The Truth

Florian Zeller, in a version by Christopher Hampton
Theatre Royal Bath Productions & Menier Chocolate Factory
Wyndham's Theatre

Frances O'Connor as Alice and Alexander Hanson as Michel Credit: Marc Brenner
Tanya Franks as Laurence and Alexander Hanson as Michel Credit: Marc Brenner
Robert Portal as Paul and Alexander Hanson as Michel Credit: Marc Brenner

Florian Zeller, prize-winning French novelist and playwright, was unknown in Britain until Christopher Hampton’s translation of The Father (Le Père) premièred in 2014. By spring this year, he had three plays running in London including this one at the Menier Chocolate Factory, now transferred to the West End.

While the other two were serious plays that dealt with dementia and depression, this one is a farce and, like so many boulevard farces from France, it’s all about adultery. It is giving nothing away to reveal that the two people found in bed who’ve just had sex are married to other people, that’s soon revealed. Strangely, they have kept their underclothes on: a hint perhaps that this isn’t nitty-gritty reality but entertainment.

For six months, Michel has been having an affair with Alice (Frances O’Connor), wife of his best friend Paul (Robert Portal). When a 'phone call from Paul to Michel’s wife Laurence (Tanya Franks) seems to contradict the cover story for one of their hotel-room assignations, a tangled web of inventive lying is woven.
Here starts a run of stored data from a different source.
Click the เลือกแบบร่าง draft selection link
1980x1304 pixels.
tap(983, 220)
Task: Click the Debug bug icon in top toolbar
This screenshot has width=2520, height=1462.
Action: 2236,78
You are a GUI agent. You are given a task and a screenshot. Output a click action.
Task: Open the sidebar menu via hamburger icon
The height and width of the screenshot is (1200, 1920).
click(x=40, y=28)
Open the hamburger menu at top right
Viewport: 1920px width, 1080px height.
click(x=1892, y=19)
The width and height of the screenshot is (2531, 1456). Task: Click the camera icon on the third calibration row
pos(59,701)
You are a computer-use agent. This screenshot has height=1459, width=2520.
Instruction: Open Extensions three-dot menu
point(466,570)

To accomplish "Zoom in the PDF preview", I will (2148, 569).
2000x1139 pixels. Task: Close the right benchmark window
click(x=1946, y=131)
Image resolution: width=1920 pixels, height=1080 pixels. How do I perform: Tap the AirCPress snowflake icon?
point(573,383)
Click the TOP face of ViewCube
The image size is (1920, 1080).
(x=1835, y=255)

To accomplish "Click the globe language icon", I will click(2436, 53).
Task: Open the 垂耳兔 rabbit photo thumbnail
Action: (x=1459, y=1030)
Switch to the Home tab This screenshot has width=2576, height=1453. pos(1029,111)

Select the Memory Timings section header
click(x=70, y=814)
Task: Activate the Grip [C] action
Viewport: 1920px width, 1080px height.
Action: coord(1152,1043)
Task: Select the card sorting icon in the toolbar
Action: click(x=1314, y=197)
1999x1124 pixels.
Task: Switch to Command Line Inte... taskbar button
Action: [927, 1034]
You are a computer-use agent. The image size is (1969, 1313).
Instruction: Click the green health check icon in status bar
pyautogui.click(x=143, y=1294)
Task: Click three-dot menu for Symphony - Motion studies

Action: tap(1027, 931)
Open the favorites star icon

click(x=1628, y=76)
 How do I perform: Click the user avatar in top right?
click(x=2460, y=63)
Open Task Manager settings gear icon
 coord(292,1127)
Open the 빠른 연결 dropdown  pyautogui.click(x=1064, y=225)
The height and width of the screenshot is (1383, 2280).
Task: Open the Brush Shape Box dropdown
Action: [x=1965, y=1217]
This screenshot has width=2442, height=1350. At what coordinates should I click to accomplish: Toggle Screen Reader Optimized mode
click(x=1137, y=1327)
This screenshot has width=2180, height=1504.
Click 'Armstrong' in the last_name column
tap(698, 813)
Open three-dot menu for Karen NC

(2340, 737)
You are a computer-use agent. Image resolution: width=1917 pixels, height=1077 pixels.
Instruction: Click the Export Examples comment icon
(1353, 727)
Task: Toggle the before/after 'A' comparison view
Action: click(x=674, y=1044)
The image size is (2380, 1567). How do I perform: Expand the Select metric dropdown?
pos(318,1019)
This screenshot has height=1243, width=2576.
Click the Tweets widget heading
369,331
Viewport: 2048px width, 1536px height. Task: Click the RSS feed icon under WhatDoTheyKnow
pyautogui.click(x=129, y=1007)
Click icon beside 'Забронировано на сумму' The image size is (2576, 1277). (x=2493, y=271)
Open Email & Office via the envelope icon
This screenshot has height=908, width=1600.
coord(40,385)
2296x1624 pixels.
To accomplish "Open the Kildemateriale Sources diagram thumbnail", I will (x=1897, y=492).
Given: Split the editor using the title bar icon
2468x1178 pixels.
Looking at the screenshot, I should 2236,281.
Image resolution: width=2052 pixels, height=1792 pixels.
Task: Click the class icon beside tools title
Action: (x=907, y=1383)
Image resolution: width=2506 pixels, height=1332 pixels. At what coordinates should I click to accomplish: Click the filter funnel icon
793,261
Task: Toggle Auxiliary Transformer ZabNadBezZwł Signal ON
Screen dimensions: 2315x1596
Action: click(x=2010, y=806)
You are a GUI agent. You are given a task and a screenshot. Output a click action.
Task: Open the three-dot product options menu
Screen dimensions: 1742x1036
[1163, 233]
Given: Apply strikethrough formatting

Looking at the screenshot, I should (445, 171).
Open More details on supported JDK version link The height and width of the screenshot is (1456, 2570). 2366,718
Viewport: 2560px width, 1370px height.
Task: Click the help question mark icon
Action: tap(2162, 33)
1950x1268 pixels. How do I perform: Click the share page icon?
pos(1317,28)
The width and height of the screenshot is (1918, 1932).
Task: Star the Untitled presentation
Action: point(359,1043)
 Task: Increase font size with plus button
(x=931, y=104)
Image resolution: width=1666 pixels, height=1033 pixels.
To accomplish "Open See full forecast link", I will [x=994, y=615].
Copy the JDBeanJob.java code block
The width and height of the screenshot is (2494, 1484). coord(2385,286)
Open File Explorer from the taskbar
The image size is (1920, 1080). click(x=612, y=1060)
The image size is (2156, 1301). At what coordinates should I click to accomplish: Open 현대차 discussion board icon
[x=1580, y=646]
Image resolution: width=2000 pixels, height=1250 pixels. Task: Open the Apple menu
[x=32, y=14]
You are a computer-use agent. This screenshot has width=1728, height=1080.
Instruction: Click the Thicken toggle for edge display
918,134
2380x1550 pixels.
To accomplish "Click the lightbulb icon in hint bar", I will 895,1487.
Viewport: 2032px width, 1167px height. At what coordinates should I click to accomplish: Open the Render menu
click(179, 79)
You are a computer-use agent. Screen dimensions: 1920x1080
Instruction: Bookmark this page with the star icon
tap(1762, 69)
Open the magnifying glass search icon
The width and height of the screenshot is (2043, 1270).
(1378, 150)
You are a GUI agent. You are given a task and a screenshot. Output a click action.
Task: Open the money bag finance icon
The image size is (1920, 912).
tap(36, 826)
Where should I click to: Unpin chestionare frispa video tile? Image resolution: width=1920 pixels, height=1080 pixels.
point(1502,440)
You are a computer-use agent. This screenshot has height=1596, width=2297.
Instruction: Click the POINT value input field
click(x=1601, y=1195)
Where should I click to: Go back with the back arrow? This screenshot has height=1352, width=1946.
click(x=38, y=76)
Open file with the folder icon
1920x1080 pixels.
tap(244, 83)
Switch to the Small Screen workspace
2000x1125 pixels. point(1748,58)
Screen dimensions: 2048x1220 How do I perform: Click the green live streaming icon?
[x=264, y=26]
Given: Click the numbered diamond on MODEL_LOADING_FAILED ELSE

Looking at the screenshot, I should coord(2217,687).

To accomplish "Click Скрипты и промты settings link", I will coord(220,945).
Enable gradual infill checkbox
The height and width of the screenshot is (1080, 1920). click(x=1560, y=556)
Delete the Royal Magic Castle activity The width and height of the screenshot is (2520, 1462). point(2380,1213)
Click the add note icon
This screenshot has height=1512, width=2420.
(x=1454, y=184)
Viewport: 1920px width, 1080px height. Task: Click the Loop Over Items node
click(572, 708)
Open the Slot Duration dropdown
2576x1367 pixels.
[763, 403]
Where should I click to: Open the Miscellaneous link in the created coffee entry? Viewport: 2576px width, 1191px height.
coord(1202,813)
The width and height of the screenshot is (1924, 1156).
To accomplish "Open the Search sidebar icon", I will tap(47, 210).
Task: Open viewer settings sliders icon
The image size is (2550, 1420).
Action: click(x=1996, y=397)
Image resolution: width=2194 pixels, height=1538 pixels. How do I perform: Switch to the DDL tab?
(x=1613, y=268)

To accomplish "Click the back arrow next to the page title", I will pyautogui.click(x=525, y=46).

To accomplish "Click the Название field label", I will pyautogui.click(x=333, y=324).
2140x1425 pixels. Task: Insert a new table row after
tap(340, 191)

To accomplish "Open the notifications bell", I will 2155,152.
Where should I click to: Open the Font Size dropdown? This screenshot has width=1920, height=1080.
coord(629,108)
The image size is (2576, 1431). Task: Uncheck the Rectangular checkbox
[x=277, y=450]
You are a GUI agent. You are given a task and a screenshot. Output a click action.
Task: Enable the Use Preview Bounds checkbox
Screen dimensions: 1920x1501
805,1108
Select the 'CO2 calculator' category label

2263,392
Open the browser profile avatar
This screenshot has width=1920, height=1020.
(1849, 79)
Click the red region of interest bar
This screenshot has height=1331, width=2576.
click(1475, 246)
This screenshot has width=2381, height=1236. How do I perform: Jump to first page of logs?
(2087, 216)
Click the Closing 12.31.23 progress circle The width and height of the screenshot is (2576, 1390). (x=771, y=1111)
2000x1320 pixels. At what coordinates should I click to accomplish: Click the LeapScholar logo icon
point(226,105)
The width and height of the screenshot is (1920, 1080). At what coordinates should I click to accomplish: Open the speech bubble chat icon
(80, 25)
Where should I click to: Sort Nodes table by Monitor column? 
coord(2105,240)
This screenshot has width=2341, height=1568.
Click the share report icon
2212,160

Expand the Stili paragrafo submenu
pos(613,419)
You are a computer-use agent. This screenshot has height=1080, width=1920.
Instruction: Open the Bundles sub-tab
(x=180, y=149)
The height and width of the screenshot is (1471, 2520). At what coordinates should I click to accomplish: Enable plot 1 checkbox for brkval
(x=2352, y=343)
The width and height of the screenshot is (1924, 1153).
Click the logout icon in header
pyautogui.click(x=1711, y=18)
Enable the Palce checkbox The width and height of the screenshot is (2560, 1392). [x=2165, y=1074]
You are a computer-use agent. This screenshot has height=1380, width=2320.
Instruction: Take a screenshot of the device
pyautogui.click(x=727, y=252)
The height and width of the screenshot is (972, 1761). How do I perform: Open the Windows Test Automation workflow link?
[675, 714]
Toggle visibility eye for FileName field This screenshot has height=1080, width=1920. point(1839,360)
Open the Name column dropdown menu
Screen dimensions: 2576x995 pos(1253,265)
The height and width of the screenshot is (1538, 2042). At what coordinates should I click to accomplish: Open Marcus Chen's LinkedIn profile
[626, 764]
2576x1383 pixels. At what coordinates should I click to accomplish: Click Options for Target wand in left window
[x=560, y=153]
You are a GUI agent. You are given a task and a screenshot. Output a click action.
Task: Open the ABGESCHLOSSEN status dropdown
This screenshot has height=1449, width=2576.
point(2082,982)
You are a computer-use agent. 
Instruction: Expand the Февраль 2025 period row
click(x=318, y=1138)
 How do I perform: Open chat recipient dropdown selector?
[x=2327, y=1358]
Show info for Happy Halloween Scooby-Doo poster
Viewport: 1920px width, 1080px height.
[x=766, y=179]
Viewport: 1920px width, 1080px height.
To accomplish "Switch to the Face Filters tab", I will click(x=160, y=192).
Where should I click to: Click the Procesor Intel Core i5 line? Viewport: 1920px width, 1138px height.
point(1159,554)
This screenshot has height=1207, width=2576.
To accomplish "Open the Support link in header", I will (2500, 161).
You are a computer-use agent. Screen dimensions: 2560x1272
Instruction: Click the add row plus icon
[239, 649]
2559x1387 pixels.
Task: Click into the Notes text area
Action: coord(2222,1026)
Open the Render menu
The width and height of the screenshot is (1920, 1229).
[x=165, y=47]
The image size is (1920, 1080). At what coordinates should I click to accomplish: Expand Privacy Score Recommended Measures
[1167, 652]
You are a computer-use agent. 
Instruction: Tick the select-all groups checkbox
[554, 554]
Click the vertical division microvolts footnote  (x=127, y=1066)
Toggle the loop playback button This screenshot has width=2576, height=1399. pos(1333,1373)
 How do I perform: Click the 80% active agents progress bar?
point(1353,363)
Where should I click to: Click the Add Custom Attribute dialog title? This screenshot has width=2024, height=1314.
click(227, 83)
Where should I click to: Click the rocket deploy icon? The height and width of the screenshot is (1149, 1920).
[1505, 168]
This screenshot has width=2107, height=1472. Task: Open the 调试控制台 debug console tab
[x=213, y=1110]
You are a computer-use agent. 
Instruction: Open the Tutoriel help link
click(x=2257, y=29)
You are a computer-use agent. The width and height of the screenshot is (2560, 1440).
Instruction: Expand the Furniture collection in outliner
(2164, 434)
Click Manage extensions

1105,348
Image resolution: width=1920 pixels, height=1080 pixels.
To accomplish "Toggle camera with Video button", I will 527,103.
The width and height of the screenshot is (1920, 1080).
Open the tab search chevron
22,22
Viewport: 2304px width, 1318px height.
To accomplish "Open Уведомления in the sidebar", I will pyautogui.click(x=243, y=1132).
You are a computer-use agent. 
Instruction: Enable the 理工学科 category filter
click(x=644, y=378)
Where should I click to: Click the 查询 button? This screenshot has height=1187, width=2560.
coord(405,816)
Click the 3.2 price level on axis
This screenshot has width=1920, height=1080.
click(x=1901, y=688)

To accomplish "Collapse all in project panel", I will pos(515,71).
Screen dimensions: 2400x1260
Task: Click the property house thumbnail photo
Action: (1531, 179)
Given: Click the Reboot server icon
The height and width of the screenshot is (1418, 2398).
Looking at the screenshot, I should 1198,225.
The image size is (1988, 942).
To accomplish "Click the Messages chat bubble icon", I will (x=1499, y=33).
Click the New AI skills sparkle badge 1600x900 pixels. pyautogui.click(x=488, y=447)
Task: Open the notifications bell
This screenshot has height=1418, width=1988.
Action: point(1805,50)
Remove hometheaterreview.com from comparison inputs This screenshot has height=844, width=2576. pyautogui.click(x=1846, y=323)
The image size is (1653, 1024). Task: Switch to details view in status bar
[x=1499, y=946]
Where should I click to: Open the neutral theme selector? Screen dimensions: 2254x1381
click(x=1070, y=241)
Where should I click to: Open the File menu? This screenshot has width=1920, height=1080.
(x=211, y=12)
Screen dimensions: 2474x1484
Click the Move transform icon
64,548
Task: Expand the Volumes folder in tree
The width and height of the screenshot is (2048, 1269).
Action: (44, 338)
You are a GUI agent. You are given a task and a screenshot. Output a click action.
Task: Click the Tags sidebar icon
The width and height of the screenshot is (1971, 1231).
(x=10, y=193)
Like almost every farce, this one demands acceptance of some unlikely or distorted feature—in this case that Michel, its central character, could actually get away with his outrageous jumps of logic, that this ego-centred Alpha could find a friend or lover who would put up with him. ”I hate guilt,” says Michel. “You hate all feelings,” responds his mistress, fed up with being fitted in as quick sex between business meetings. If Michel does feel guilt, it is not over his marital infidelity but at being disloyal to his best friend and he can swiftly swamp that by finding an affront that puts others in the wrong.

This isn’t a farce of bedroom doors and chases but of shifts of argument as sudden as a door slam. It is not for nothing that Michel thinks he’s good at tennis for whatever comes at him he slams back promptly. Whatever tight corner he finds himself in, he comes up with a new lie so fast, so wild that it’s more like ping pong.

Alexander Hanson plays Michel with pace and panic, big with bombast. It is a performance pitched beyond the naturalistic playing of his fellows that allows for laughing at this monster rather than hate him, but still hints at a basic insecurity behind his self-delusion.

Zeller gives his plot some very clever twists that question what actually is the truth here, that make it intriguing as well as entertaining. The Truth also raises serious questions of how to handle infidelity if it happens. Do you confess? Do you question? What action is most hurtful? Is Michel right in declaring, “if people stopped lying there wouldn’t be a couple left on earth”?

But mainly it is fun, mounted with Gallic elegance by designer Lizzie Clachan and getting beautifully timed playing under Lindsay Posner’s direction. Be ready for surprises.